Prompt 1 → Summarize the reflection on managing clerks in two sentences.
Prompt 2 → Reproduce the part of the reflection on managing clerks that opens with the words containing "Of course, I" and closes with "the table dawned.".
Prompt 3 → Write what comes next in the reflection on managing clerks, picking up after its final sentence.

I enjoyed my life as a commercial litigation lawyer.
Early in my career, I learned that the most important person in my working life was not the client, important as the client clearly was, nor the partner for whom I worked, although it was certainly important to have a good working relationship with him (in my experience it was always “him” in those days). No, the most important person in the office was the managing clerk.
I suspect I am right in saying that there is no such animal today. Today, with its all graduate entry into the profession and the obsession with paper qualifications often to the detriment of any real understanding of how to make things happen, law firms are full of paralegals, contract lawyers, trainees (not articled clerks) and other apparently brilliantly qualified individuals.
In the dim and distant past, there was a small and highly skilled group of people who really knew the nuts and bolts of the litigation process. They were not partners, nor solicitors, indeed in many cases, they had no formal qualifications at all but they were a mine of detailed information about the rules and how to interpret them. Most importantly in my case was their friendship with all and sundry “down at the Courts” as a result of which they appeared capable of arranging for summonses I had failed to have issued, to be issued without fuss and within the relevant time limits even if the resulting document was covered in rather more red stamps than I had hoped!
Many are the times I recall hearing those comforting words “Don’t worry, Charles, I’ll pop down and see Fred and he’ll sort it out!” Where are those arbiters of common sense today?
Of course, I was trained in the days when the very idea of cooperation was anathema to any self respecting City litigation lawyer. I admit to enjoying the game of snakes and ladders which was how I regarded the deliberate use of the rules to frustrate an opponent. But gradually, things changed and the era of laying your cards on the table dawned.

Raw data →

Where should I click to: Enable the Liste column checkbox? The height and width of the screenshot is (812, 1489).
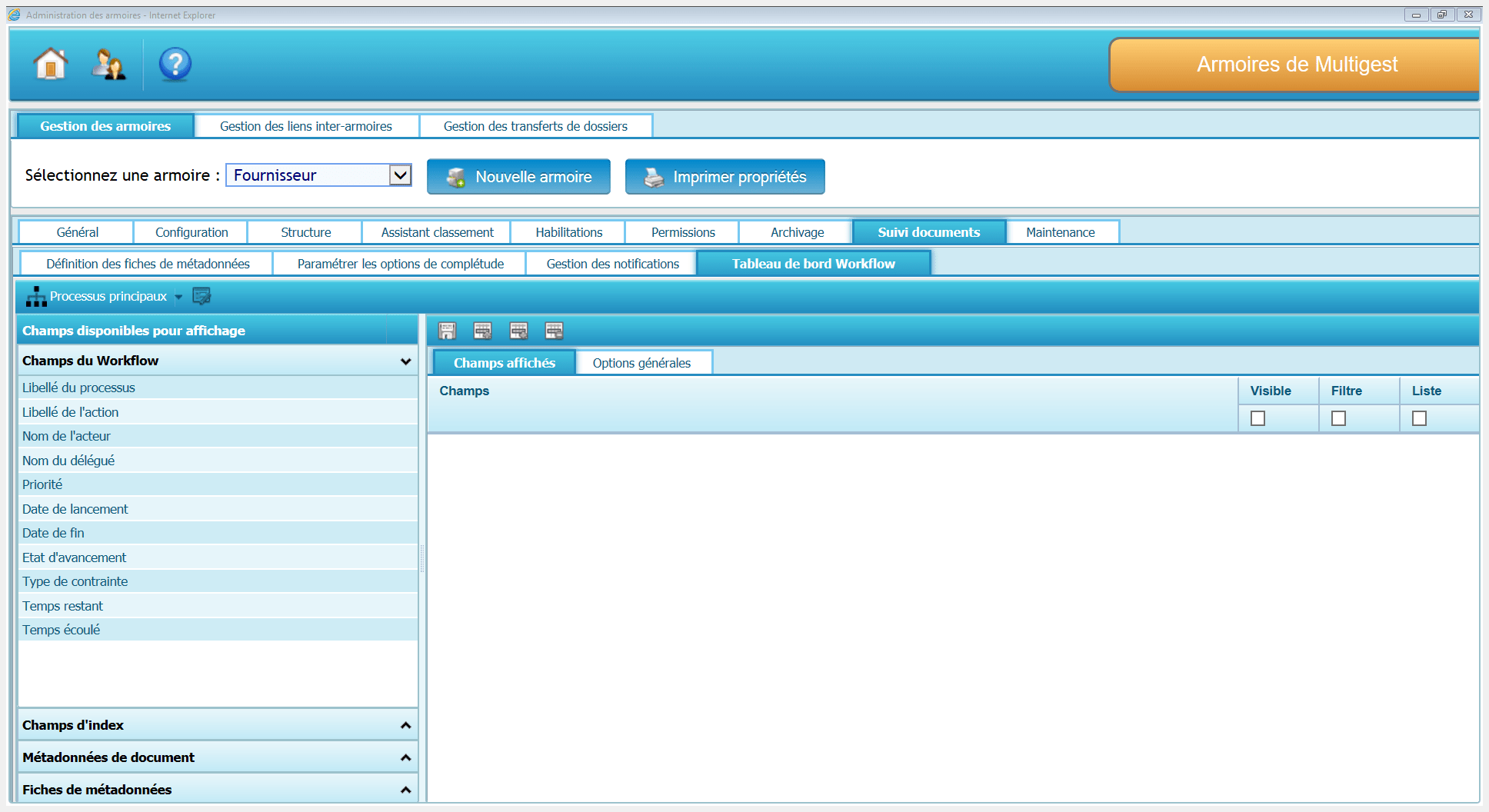[1419, 418]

Task response 1 → Early in a career as a commercial litigation lawyer, the author learned that the most important person in the office was the managing clerk, a role the author suspects no longer exists in today's firms full of highly qualified staff. These clerks often had no formal qualifications, but they knew the litigation rules in detail and, through friendships at the Courts, could get late summonses issued within the time limits.

Task response 2 →
Of course, I was trained in the days when the very idea of cooperation was anathema to any self respecting City litigation lawyer. I admit to enjoying the game of snakes and ladders which was how I regarded the deliberate use of the rules to frustrate an opponent. But gradually, things changed and the era of laying your cards on the table dawned.

Task response 3 →
Or did it? More accurately, I should ask, has it dawned yet? And if not, why not? After all, cooperation does not mean collaboration, does it?!
Most people accept, (at least I hope I am right about this), that litigation takes too long and is too expensive. The part of the process which tends to engage lawyers in the most time, and therefore to cost their clients the greater part of the fees for the whole case, is the handling and disclosure of documents. Not surprisingly, therefore, attempts have been made across common law jurisdictions to limit the number of documents to be disclosed (and our own Jackson reforms pencilled in for April 2013 are on the point) and to seek methods by which the collection, analysis and review of documents may be speeded up so as to reduce the overall costs of the litigation.
Some of you will have heard of the Sedona Conference Cooperation Proclamation. Briefly the proclamation issued in 2009 starts with the following words:
“The costs associated with adversarial conduct in pre-trial discovery have become a serious burden to the American judicial system. This burden rises significantly in discovery of electronically stored information (“ESI”). In addition to rising monetary costs, courts have seen escalating motion practice, overreaching, obstruction, and extensive, but unproductive discovery disputes—in some cases precluding adjudication on the merits altogether—when parties treat the discovery process in an adversarial manner [sic]. Neither law nor logic compels these outcomes.”
His Honour Judge David J. Waxse is a United States Magistrate Judge in the District of Kansas. He has written an article in the Richmond Journal of Law & Technology entitled “Cooperation—What is it and why do it?” [PDF – 18pp]Honestly, I cannot see such an article being written by an English or Scottish judge. It is a remarkable discussion of what cooperation means both from a scientific point of view drawing on research which shows why human beings cooperate with one another and from the litigation context via Sedona, the ABA rules, the Model Rules of Professional Conduct and the Federal Rules of Civil Procedure.
I urge you to read the whole article which is highly instructive. Frankly we could all do with a dose of its wholesome common sense. As a taster, Judge Waxse says that most people learn about cooperation at school and considers that some would benefit from the list for elementary school teachers as follows:
SHARE when you have something that others would like to have.
TAKE TURNS when there is something that nobody wants to do, or when more than one person wants to do the same thing.
COMPROMISE when you have a serious conflict.
DO YOUR PART the very best that you possibly can. This will inspire others to do the same.
SHOW APPRECIATION to people for what they contribute.
ENCOURAGE PEOPLE to do their best.
MAKE PEOPLE FEEL NEEDED. Working together is a lot more fun that way.
DON’T ISOLATE OR EXCLUDE ANYONE. Everybody has something valuable to offer, and nobody likes being left out.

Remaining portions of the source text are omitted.